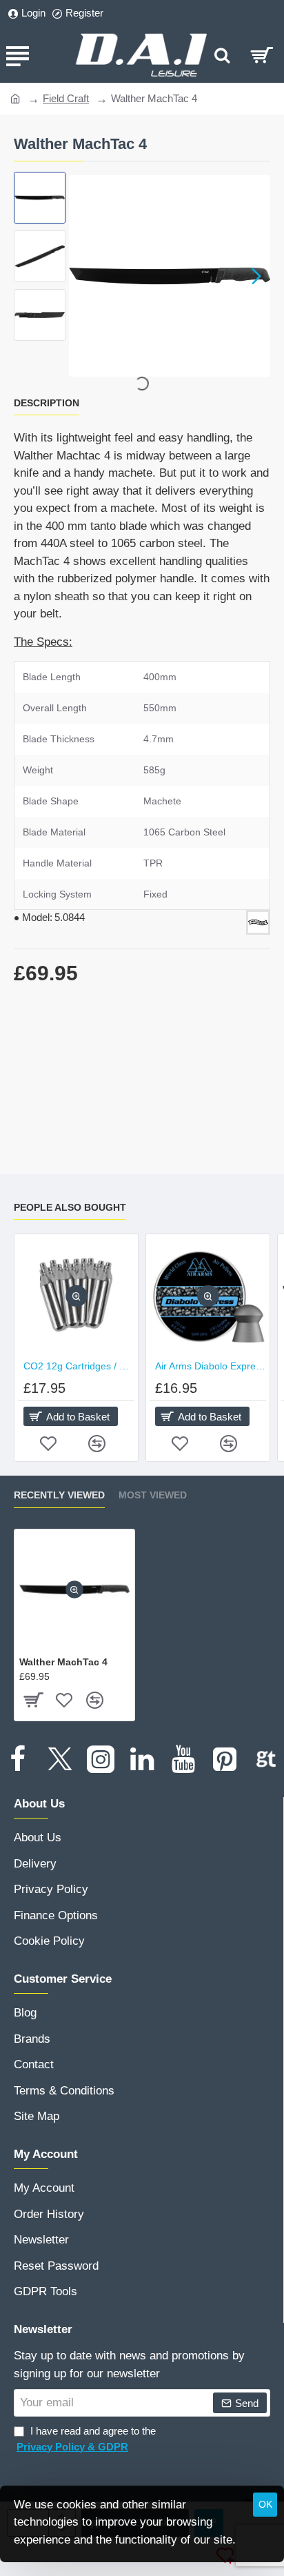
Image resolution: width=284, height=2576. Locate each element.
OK (265, 2504)
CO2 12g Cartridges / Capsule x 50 (78, 1365)
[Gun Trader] (266, 1759)
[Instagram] (100, 1759)
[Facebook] (18, 1759)
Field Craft (66, 98)
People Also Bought (70, 1207)
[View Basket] (261, 55)
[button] (83, 276)
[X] (59, 1759)
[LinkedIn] (142, 1759)
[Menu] (17, 55)
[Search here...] (222, 55)
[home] (15, 97)
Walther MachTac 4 (63, 1661)
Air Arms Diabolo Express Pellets (210, 1365)
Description (46, 402)
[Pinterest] (225, 1759)
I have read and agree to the (86, 2439)
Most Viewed (153, 1494)
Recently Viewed (59, 1494)
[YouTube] (183, 1759)
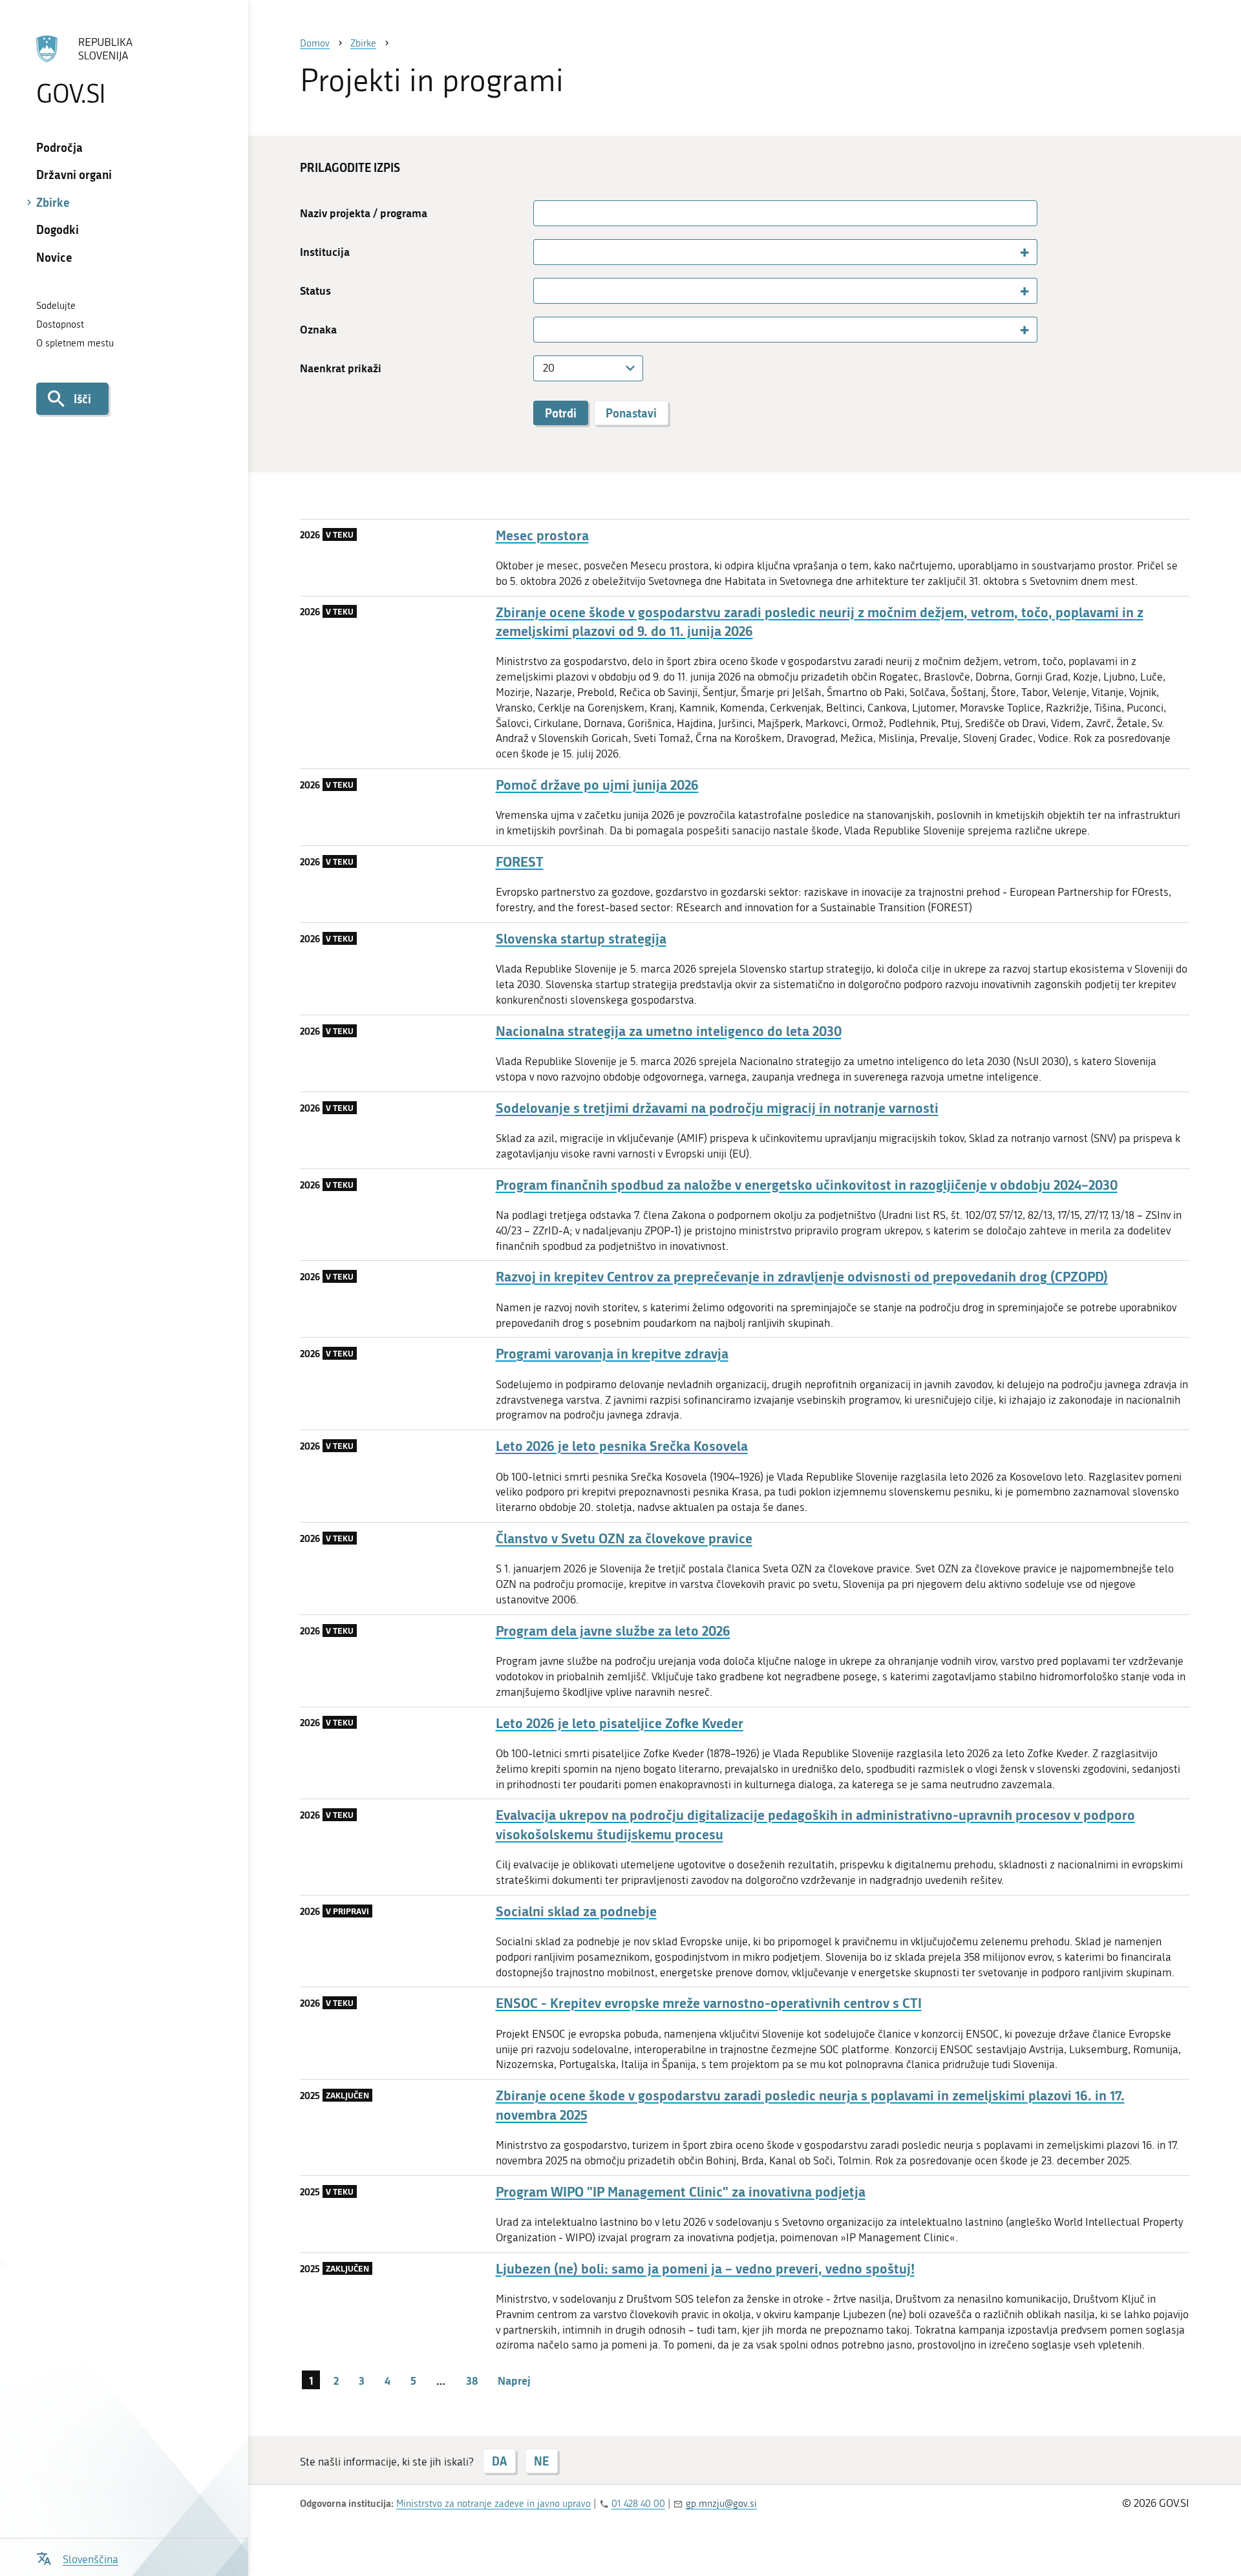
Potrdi (561, 413)
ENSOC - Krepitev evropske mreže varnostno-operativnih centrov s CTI (709, 2003)
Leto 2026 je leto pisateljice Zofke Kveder (619, 1723)
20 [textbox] (549, 367)
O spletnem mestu (75, 343)
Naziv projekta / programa (363, 213)
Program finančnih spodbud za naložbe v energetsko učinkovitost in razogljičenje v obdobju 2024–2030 (807, 1185)
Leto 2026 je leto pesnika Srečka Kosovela (622, 1446)
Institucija (325, 251)
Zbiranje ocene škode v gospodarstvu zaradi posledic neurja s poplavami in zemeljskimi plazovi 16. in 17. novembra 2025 (810, 2105)
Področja (59, 147)
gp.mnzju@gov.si (721, 2503)
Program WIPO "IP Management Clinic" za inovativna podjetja (680, 2191)
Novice (54, 257)
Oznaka (318, 329)
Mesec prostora (542, 535)
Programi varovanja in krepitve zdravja (612, 1353)
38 (472, 2380)
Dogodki (57, 229)
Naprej (514, 2380)
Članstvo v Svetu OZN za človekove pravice (624, 1538)
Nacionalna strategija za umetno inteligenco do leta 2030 (669, 1031)
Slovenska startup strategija (581, 938)
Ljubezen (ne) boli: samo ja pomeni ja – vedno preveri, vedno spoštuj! (705, 2268)
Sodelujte (56, 305)
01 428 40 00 (638, 2503)
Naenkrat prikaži (340, 368)
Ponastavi (631, 413)
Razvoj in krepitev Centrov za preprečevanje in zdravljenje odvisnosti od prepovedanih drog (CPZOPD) (802, 1276)
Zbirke (53, 202)
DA (499, 2461)
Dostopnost (60, 324)
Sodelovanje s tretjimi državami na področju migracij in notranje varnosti (717, 1108)
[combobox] (785, 252)
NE (541, 2461)
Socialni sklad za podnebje (576, 1911)
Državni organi (74, 174)
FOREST (520, 861)
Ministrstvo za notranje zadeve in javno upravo (493, 2503)
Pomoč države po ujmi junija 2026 (597, 785)
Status (315, 290)
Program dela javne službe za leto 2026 (613, 1630)
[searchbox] (544, 251)
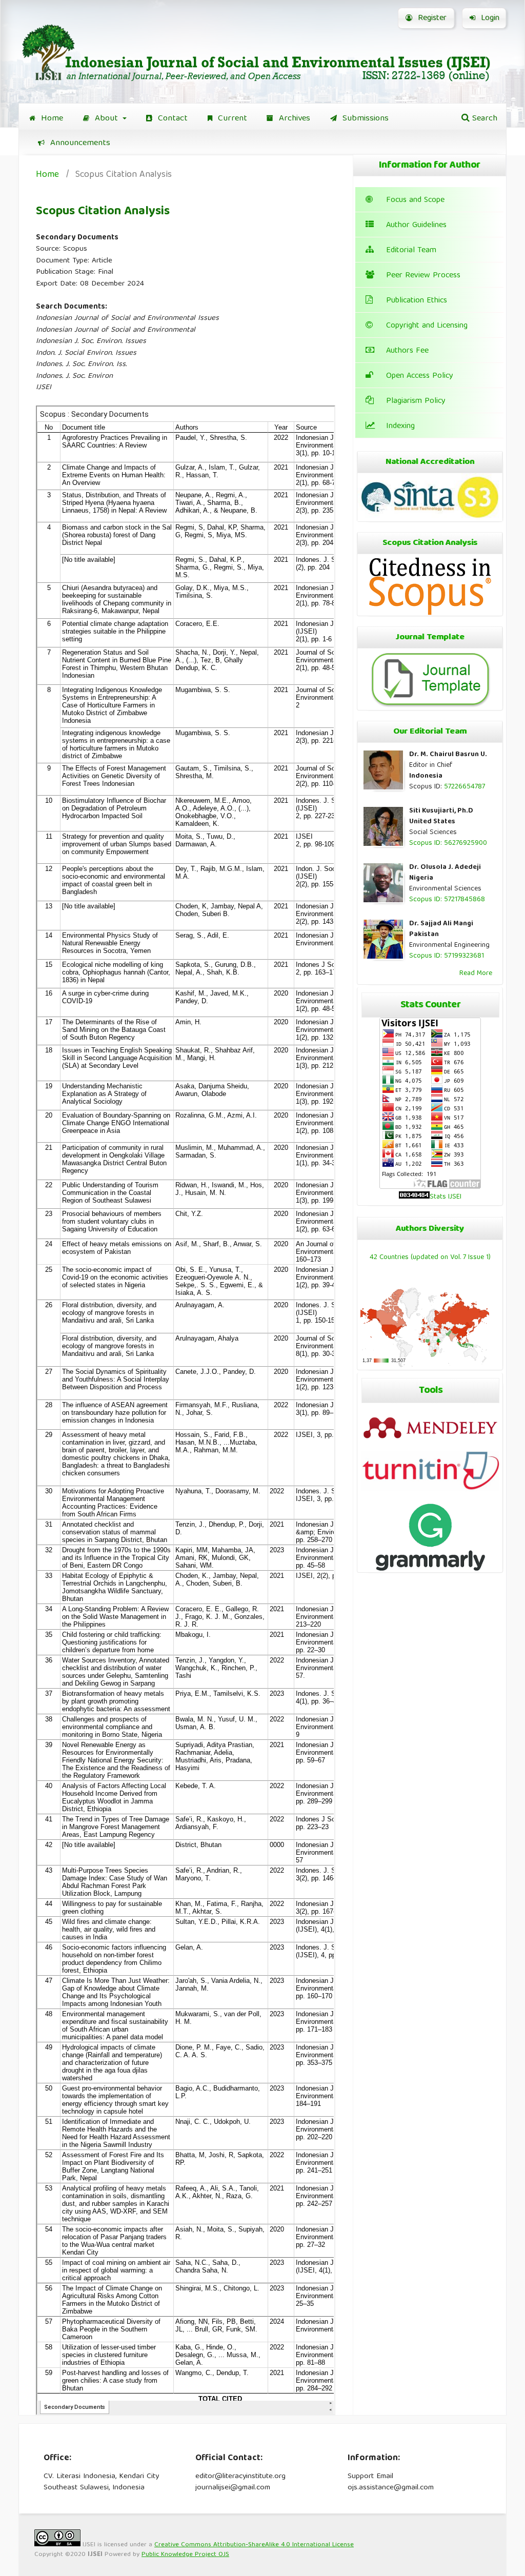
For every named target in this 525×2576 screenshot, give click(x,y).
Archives (293, 118)
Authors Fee (407, 351)
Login (488, 18)
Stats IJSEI (445, 1197)
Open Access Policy (419, 376)
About (106, 118)
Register (431, 18)
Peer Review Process (423, 276)
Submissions (364, 118)
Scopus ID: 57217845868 (447, 900)
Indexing (400, 426)
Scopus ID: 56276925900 (448, 843)
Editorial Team (411, 251)
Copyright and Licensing (427, 326)
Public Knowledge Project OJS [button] (185, 2555)
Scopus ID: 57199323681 (446, 956)
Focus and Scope (415, 200)
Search (483, 118)
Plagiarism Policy (416, 401)
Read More (475, 973)
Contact (171, 118)
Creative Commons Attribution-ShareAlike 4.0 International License (254, 2545)
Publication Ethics (416, 301)
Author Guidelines (416, 225)
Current (231, 118)
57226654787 (464, 787)
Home (50, 118)
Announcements (79, 143)
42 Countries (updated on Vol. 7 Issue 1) (430, 1257)
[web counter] (414, 1197)
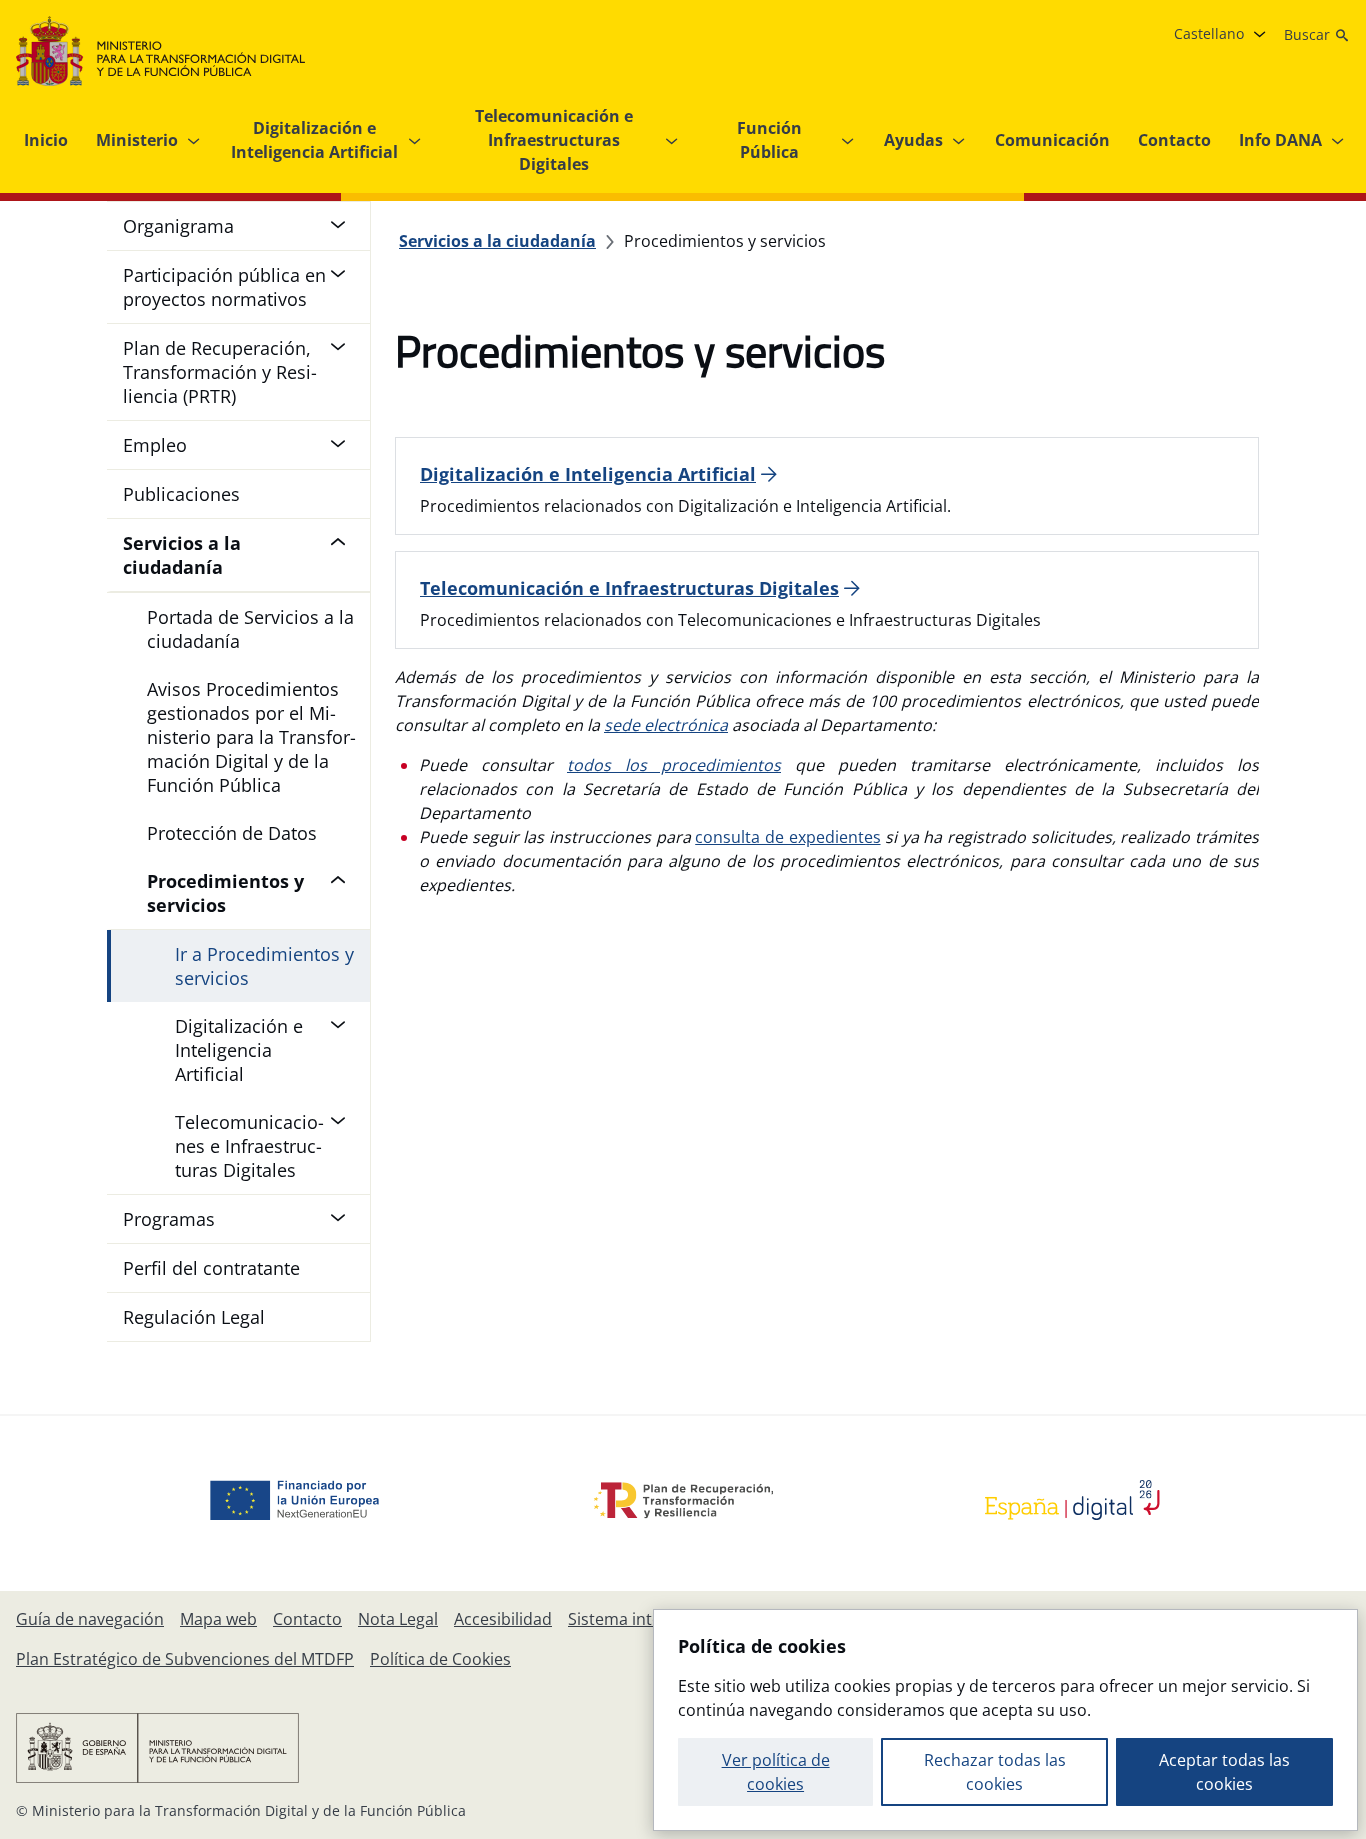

-------

**Exercise description:** Would you please reproduce verbatim the run of lines that opens the listing and ends with the line holding "Status (315, 290)", and only that run, leaving every picture out?

**Output of the exercise:**
Image resolution: width=284, height=2576. Locate each element.
OK (265, 2504)
CO2 12g Cartridges / Capsule x 50 (78, 1365)
[Gun Trader] (266, 1759)
[Instagram] (100, 1759)
[Facebook] (18, 1759)
Field Craft (66, 98)
People Also Bought (70, 1207)
[View Basket] (261, 55)
[button] (83, 276)
[X] (59, 1759)
[LinkedIn] (142, 1759)
[Menu] (17, 55)
[Search here...] (222, 55)
[home] (15, 97)
Walther MachTac 4 (63, 1661)
Air Arms Diabolo Express Pellets (210, 1365)
Description (46, 402)
[Pinterest] (225, 1759)
I have read and agree to the (86, 2439)
Most Viewed (153, 1494)
Recently Viewed (59, 1494)
[YouTube] (183, 1759)
Potrdi (561, 413)
ENSOC - Krepitev evropske mreže varnostno-operativnih centrov s CTI (709, 2003)
Leto 2026 je leto pisateljice Zofke Kveder (619, 1723)
20 [textbox] (549, 367)
O spletnem mestu (75, 343)
Naziv projekta / programa (363, 213)
Program finančnih spodbud za naložbe v energetsko učinkovitost in razogljičenje v obdobju 2024–2030 (807, 1185)
Leto 2026 je leto pesnika Srečka Kosovela (622, 1446)
Institucija (325, 251)
Zbiranje ocene škode v gospodarstvu zaradi posledic neurja s poplavami in zemeljskimi plazovi 16. in 17. novembra 2025 (810, 2105)
Področja (59, 147)
gp.mnzju@gov.si (721, 2503)
Program WIPO "IP Management Clinic" za inovativna podjetja (680, 2191)
Novice (54, 257)
Oznaka (318, 329)
Mesec prostora (542, 535)
Programi varovanja in krepitve zdravja (612, 1353)
38 (472, 2380)
Dogodki (57, 229)
Naprej (514, 2380)
Članstvo v Svetu OZN za človekove pravice (624, 1538)
Nacionalna strategija za umetno inteligenco do leta 2030 (669, 1031)
Slovenska startup strategija (581, 938)
Ljubezen (ne) boli: samo ja pomeni ja – vedno preveri, vedno spoštuj! (705, 2268)
Sodelujte (56, 305)
01 428 40 00 (638, 2503)
Naenkrat prikaži (340, 368)
Ponastavi (631, 413)
Razvoj in krepitev Centrov za preprečevanje in zdravljenje odvisnosti od prepovedanih drog (CPZOPD) (802, 1276)
Zbirke (53, 202)
DA (499, 2461)
Dostopnost (60, 324)
Sodelovanje s tretjimi državami na področju migracij in notranje varnosti (717, 1108)
[combobox] (785, 252)
NE (541, 2461)
Socialni sklad za podnebje (576, 1911)
Državni organi (74, 174)
FOREST (520, 861)
Ministrstvo za notranje zadeve in javno upravo (493, 2503)
Pomoč države po ujmi junija 2026 (597, 785)
Status (315, 290)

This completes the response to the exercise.